» **EXERCISE**:
Print every line of the entries below without changing anything, and leave the pictures out.

━━━ RAW DATA ━━━

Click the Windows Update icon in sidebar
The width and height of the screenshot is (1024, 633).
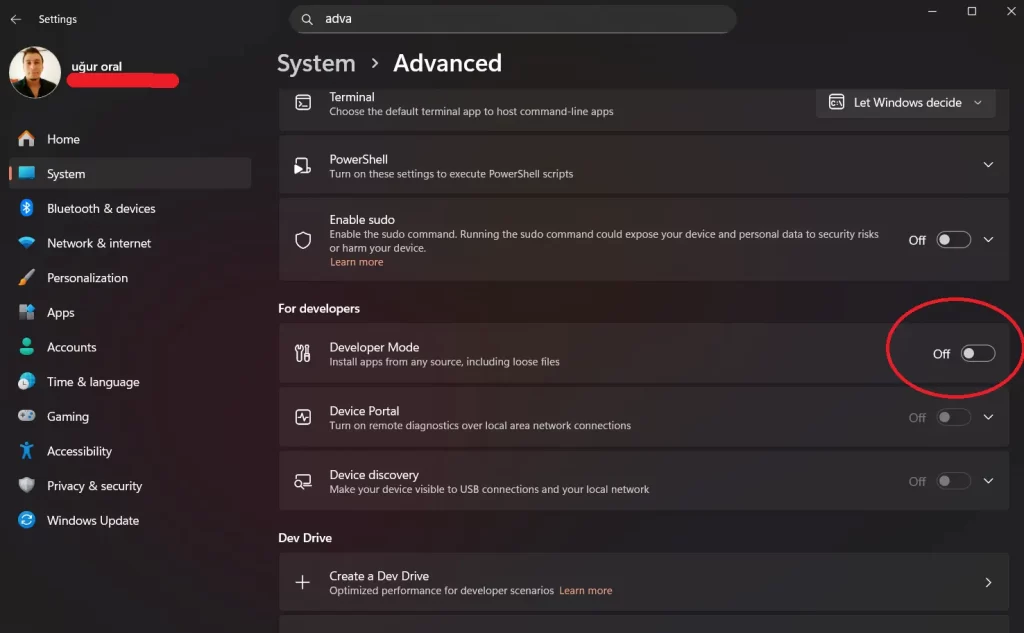click(28, 520)
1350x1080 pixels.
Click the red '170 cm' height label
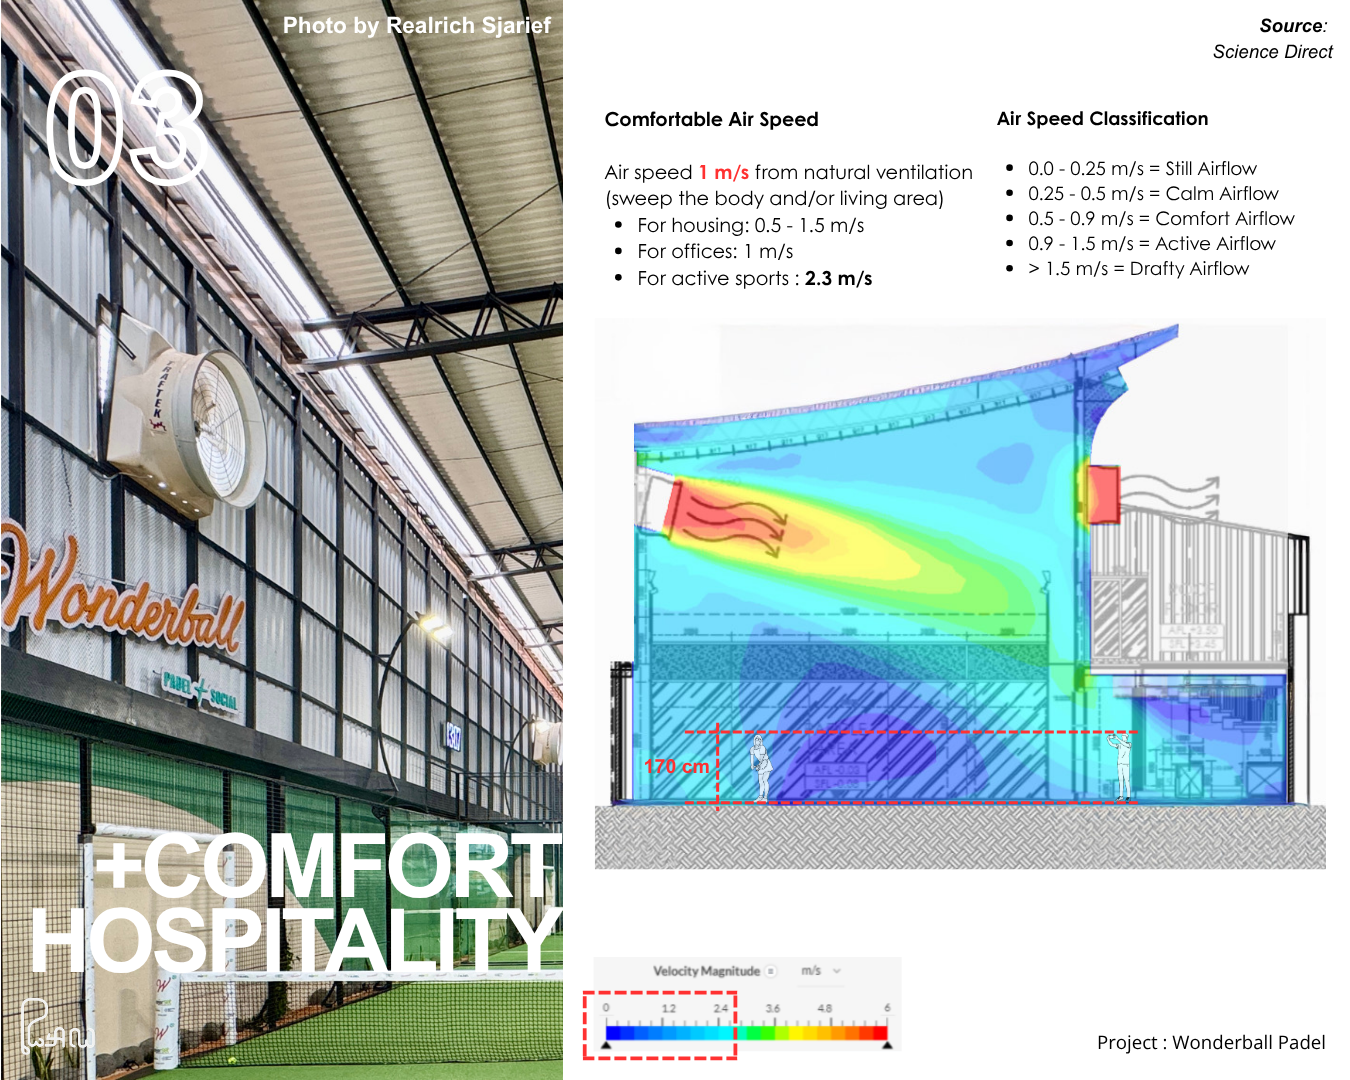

━━━

» **OUTPUT FOR THIS TASK**:
Click the Windows Update icon in sidebar
The width and height of the screenshot is (1024, 633).
click(28, 520)
1350x1080 pixels.
Click the red '170 cm' height label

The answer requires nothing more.